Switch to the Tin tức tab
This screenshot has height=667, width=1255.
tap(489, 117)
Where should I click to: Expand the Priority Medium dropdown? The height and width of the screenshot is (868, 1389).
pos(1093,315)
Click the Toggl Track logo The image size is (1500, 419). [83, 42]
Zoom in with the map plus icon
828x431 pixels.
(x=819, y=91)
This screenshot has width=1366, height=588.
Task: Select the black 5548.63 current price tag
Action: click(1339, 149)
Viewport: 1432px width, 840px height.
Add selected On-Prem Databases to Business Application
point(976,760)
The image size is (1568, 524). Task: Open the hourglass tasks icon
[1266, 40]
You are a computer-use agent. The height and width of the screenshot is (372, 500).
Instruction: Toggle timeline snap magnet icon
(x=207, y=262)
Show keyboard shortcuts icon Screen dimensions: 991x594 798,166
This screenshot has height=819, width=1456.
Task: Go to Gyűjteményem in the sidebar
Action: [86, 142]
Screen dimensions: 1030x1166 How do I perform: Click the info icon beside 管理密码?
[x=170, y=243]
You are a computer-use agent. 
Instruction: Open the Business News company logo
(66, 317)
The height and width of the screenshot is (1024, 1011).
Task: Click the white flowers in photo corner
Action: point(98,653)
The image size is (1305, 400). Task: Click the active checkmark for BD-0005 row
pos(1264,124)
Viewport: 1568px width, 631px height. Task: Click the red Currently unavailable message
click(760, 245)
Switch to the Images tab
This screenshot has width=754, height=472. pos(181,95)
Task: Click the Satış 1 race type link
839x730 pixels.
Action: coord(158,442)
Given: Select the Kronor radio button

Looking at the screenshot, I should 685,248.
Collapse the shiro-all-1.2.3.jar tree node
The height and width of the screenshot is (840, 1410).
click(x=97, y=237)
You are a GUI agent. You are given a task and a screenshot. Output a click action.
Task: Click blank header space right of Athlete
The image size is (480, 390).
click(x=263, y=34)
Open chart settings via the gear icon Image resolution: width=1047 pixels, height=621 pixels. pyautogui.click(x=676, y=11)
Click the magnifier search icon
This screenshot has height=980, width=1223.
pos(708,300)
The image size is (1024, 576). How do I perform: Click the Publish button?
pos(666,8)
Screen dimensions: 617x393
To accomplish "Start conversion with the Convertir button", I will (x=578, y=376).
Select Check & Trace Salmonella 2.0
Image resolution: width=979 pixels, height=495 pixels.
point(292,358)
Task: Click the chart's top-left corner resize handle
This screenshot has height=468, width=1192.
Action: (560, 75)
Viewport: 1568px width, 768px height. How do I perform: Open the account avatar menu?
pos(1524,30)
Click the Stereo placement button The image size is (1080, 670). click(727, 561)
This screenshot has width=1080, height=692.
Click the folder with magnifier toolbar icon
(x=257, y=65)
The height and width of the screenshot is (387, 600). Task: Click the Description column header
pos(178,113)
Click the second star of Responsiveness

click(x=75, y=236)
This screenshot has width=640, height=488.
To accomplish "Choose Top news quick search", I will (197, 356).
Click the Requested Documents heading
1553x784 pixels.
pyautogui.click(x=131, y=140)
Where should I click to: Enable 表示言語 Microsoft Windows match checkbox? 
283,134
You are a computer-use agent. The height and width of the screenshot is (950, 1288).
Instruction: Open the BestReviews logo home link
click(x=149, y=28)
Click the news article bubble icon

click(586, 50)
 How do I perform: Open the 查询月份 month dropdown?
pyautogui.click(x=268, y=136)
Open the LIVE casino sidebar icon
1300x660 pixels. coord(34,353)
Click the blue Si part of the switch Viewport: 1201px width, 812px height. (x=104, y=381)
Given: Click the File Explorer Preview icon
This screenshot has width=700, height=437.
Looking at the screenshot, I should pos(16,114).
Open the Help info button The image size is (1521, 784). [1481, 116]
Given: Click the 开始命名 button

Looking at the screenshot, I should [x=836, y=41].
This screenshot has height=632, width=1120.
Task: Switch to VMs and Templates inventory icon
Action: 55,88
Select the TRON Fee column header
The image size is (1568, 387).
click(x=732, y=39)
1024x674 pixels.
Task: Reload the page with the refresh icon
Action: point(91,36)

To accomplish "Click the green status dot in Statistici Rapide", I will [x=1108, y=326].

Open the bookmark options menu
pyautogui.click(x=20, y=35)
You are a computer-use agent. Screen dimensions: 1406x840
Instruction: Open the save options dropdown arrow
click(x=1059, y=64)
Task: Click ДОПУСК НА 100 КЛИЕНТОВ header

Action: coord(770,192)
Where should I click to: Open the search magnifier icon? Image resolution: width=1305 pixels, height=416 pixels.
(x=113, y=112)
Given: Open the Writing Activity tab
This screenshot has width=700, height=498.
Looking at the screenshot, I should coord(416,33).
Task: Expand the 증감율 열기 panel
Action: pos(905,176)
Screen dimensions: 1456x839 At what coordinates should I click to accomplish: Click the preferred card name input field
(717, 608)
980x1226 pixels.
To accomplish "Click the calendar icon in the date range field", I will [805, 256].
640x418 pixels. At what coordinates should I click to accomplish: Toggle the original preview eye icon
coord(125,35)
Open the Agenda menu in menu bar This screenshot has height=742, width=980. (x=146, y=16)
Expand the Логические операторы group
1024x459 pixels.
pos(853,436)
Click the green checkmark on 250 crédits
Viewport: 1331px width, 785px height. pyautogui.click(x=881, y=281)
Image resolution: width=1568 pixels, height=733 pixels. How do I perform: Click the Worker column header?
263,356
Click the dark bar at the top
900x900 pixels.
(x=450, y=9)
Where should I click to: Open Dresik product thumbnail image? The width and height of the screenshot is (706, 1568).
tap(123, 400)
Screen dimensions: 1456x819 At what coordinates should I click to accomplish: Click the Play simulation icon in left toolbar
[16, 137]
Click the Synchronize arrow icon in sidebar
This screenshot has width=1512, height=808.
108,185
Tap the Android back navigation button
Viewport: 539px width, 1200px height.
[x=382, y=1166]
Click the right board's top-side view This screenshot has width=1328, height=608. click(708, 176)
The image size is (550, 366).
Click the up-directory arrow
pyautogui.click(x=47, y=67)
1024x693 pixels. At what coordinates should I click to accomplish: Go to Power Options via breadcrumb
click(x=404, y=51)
☆ ☆ ☆
**AIM OF THE EXERCISE**. Rewrite all of the records above with "Where should I click to" replaced by "Where do I click to" wherever it occurs, leaving everything else unchanged.

**THE REPLY**.
Switch to the Tin tức tab
This screenshot has height=667, width=1255.
tap(489, 117)
Where do I click to: Expand the Priority Medium dropdown? The height and width of the screenshot is (868, 1389).
pos(1093,315)
Click the Toggl Track logo The image size is (1500, 419). [83, 42]
Zoom in with the map plus icon
828x431 pixels.
(x=819, y=91)
This screenshot has width=1366, height=588.
Task: Select the black 5548.63 current price tag
Action: click(1339, 149)
Viewport: 1432px width, 840px height.
Add selected On-Prem Databases to Business Application
point(976,760)
The image size is (1568, 524). Task: Open the hourglass tasks icon
[1266, 40]
You are a computer-use agent. The height and width of the screenshot is (372, 500).
Instruction: Toggle timeline snap magnet icon
(x=207, y=262)
Show keyboard shortcuts icon Screen dimensions: 991x594 798,166
This screenshot has height=819, width=1456.
Task: Go to Gyűjteményem in the sidebar
Action: [86, 142]
Screen dimensions: 1030x1166 How do I perform: Click the info icon beside 管理密码?
[x=170, y=243]
You are a computer-use agent. 
Instruction: Open the Business News company logo
(66, 317)
The height and width of the screenshot is (1024, 1011).
Task: Click the white flowers in photo corner
Action: point(98,653)
The image size is (1305, 400). Task: Click the active checkmark for BD-0005 row
pos(1264,124)
Viewport: 1568px width, 631px height. Task: Click the red Currently unavailable message
click(760, 245)
Switch to the Images tab
This screenshot has width=754, height=472. pos(181,95)
Task: Click the Satış 1 race type link
839x730 pixels.
Action: coord(158,442)
Given: Select the Kronor radio button

Looking at the screenshot, I should 685,248.
Collapse the shiro-all-1.2.3.jar tree node
The height and width of the screenshot is (840, 1410).
click(x=97, y=237)
You are a GUI agent. You are given a task and a screenshot. Output a click action.
Task: Click blank header space right of Athlete
The image size is (480, 390).
click(x=263, y=34)
Open chart settings via the gear icon Image resolution: width=1047 pixels, height=621 pixels. pyautogui.click(x=676, y=11)
Click the magnifier search icon
This screenshot has height=980, width=1223.
pos(708,300)
The image size is (1024, 576). How do I perform: Click the Publish button?
pos(666,8)
Screen dimensions: 617x393
To accomplish "Start conversion with the Convertir button", I will (x=578, y=376).
Select Check & Trace Salmonella 2.0
Image resolution: width=979 pixels, height=495 pixels.
point(292,358)
Task: Click the chart's top-left corner resize handle
This screenshot has height=468, width=1192.
Action: (560, 75)
Viewport: 1568px width, 768px height. How do I perform: Open the account avatar menu?
pos(1524,30)
Click the Stereo placement button The image size is (1080, 670). click(727, 561)
This screenshot has width=1080, height=692.
Click the folder with magnifier toolbar icon
(x=257, y=65)
The height and width of the screenshot is (387, 600). Task: Click the Description column header
pos(178,113)
Click the second star of Responsiveness

click(x=75, y=236)
This screenshot has width=640, height=488.
To accomplish "Choose Top news quick search", I will (197, 356).
Click the Requested Documents heading
1553x784 pixels.
pyautogui.click(x=131, y=140)
Where do I click to: Enable 表示言語 Microsoft Windows match checkbox? 
283,134
You are a computer-use agent. The height and width of the screenshot is (950, 1288).
Instruction: Open the BestReviews logo home link
click(x=149, y=28)
Click the news article bubble icon

click(586, 50)
 How do I perform: Open the 查询月份 month dropdown?
pyautogui.click(x=268, y=136)
Open the LIVE casino sidebar icon
1300x660 pixels. coord(34,353)
Click the blue Si part of the switch Viewport: 1201px width, 812px height. (x=104, y=381)
Given: Click the File Explorer Preview icon
This screenshot has width=700, height=437.
Looking at the screenshot, I should pos(16,114).
Open the Help info button The image size is (1521, 784). [1481, 116]
Given: Click the 开始命名 button

Looking at the screenshot, I should [x=836, y=41].
This screenshot has height=632, width=1120.
Task: Switch to VMs and Templates inventory icon
Action: 55,88
Select the TRON Fee column header
The image size is (1568, 387).
click(x=732, y=39)
1024x674 pixels.
Task: Reload the page with the refresh icon
Action: point(91,36)

To accomplish "Click the green status dot in Statistici Rapide", I will [x=1108, y=326].

Open the bookmark options menu
pyautogui.click(x=20, y=35)
You are a computer-use agent. Screen dimensions: 1406x840
Instruction: Open the save options dropdown arrow
click(x=1059, y=64)
Task: Click ДОПУСК НА 100 КЛИЕНТОВ header

Action: coord(770,192)
Where do I click to: Open the search magnifier icon? Image resolution: width=1305 pixels, height=416 pixels.
(x=113, y=112)
Given: Open the Writing Activity tab
This screenshot has width=700, height=498.
Looking at the screenshot, I should coord(416,33).
Task: Expand the 증감율 열기 panel
Action: pos(905,176)
Screen dimensions: 1456x839 At what coordinates should I click to accomplish: Click the preferred card name input field
(717, 608)
980x1226 pixels.
To accomplish "Click the calendar icon in the date range field", I will [805, 256].
640x418 pixels. At what coordinates should I click to accomplish: Toggle the original preview eye icon
coord(125,35)
Open the Agenda menu in menu bar This screenshot has height=742, width=980. (x=146, y=16)
Expand the Логические операторы group
1024x459 pixels.
pos(853,436)
Click the green checkmark on 250 crédits
Viewport: 1331px width, 785px height. pyautogui.click(x=881, y=281)
Image resolution: width=1568 pixels, height=733 pixels. How do I perform: Click the Worker column header?
263,356
Click the dark bar at the top
900x900 pixels.
(x=450, y=9)
Where do I click to: Open Dresik product thumbnail image? The width and height of the screenshot is (706, 1568).
tap(123, 400)
Screen dimensions: 1456x819 At what coordinates should I click to accomplish: Click the Play simulation icon in left toolbar
[16, 137]
Click the Synchronize arrow icon in sidebar
This screenshot has width=1512, height=808.
108,185
Tap the Android back navigation button
Viewport: 539px width, 1200px height.
[x=382, y=1166]
Click the right board's top-side view This screenshot has width=1328, height=608. click(708, 176)
The image size is (550, 366).
Click the up-directory arrow
pyautogui.click(x=47, y=67)
1024x693 pixels. At what coordinates should I click to accomplish: Go to Power Options via breadcrumb
click(x=404, y=51)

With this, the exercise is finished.